**Input data**.

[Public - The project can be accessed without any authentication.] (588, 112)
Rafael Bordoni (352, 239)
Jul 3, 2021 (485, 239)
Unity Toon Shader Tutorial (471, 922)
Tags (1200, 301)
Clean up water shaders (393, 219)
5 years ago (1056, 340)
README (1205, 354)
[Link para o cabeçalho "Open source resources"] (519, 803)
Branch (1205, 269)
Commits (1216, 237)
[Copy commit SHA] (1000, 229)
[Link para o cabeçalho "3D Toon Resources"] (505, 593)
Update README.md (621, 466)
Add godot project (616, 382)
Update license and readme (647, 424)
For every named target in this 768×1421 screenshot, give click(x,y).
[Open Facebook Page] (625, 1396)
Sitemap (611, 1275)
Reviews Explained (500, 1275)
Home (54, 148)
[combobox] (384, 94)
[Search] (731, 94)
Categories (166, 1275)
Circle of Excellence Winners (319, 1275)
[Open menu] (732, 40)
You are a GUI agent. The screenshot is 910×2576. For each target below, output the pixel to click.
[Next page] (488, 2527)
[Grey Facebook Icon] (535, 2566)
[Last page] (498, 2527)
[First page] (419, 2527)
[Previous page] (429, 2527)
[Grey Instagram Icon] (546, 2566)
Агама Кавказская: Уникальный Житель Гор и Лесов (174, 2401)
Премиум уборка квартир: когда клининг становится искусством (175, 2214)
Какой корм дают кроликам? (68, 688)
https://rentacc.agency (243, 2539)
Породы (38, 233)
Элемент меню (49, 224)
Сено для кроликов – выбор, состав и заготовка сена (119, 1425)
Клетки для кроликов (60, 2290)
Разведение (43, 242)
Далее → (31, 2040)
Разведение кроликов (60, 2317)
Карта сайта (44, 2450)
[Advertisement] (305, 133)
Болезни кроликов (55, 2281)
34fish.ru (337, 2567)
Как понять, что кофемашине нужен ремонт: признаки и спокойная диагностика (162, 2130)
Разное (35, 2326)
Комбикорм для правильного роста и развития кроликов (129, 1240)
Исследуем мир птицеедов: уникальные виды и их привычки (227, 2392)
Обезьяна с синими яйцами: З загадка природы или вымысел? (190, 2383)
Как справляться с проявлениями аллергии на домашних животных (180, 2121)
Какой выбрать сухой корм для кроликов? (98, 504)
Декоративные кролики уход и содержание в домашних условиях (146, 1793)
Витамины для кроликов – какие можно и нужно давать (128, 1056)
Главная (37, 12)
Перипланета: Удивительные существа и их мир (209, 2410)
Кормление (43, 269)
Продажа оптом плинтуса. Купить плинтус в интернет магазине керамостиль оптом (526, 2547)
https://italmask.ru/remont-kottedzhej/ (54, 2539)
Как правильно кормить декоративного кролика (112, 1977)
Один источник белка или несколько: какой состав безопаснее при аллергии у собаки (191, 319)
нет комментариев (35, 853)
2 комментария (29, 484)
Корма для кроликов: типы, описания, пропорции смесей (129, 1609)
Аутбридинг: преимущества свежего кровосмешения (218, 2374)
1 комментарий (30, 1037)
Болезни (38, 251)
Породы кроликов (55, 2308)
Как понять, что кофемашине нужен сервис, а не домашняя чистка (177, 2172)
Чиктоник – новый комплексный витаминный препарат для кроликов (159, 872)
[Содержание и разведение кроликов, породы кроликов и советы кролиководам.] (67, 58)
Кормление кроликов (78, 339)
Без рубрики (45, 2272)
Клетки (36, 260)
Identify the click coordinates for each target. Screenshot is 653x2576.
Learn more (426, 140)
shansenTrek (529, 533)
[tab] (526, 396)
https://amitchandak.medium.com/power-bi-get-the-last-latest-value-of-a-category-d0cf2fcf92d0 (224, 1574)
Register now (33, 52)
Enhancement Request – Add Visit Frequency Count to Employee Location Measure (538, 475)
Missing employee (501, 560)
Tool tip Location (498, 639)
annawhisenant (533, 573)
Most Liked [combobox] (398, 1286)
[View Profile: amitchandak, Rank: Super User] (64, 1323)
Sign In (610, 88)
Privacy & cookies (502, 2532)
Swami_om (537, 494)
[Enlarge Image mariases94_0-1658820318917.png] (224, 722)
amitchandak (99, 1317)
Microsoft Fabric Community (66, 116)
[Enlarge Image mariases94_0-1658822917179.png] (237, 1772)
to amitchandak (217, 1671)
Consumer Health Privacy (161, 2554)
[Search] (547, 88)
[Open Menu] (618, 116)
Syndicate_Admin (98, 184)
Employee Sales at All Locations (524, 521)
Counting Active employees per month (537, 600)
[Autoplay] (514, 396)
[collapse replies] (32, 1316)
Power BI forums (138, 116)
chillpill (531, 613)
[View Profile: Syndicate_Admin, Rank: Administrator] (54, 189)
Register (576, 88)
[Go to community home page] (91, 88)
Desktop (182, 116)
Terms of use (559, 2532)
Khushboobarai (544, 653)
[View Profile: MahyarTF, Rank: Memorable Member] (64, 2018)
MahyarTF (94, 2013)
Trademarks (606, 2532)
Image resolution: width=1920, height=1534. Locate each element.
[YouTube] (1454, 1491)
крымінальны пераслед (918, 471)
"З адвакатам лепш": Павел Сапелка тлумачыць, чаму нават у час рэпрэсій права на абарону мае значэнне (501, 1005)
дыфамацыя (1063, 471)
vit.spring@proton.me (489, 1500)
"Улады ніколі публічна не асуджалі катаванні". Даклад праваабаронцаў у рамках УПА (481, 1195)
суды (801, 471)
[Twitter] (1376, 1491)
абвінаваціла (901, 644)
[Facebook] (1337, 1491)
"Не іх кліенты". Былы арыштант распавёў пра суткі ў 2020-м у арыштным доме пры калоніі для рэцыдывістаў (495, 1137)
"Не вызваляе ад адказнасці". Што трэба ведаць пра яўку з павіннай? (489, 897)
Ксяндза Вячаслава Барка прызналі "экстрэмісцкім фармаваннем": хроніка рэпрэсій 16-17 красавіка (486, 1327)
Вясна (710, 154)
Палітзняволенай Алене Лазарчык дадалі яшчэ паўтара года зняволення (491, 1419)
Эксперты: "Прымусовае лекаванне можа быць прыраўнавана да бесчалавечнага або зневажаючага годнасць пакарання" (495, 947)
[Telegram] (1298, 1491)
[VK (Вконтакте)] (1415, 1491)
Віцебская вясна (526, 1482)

**To do**.
The expected output is each line of the records above that includes the word "para".

**Written solution**.
[Link para o cabeçalho "Open source resources"] (519, 803)
[Link para o cabeçalho "3D Toon Resources"] (505, 593)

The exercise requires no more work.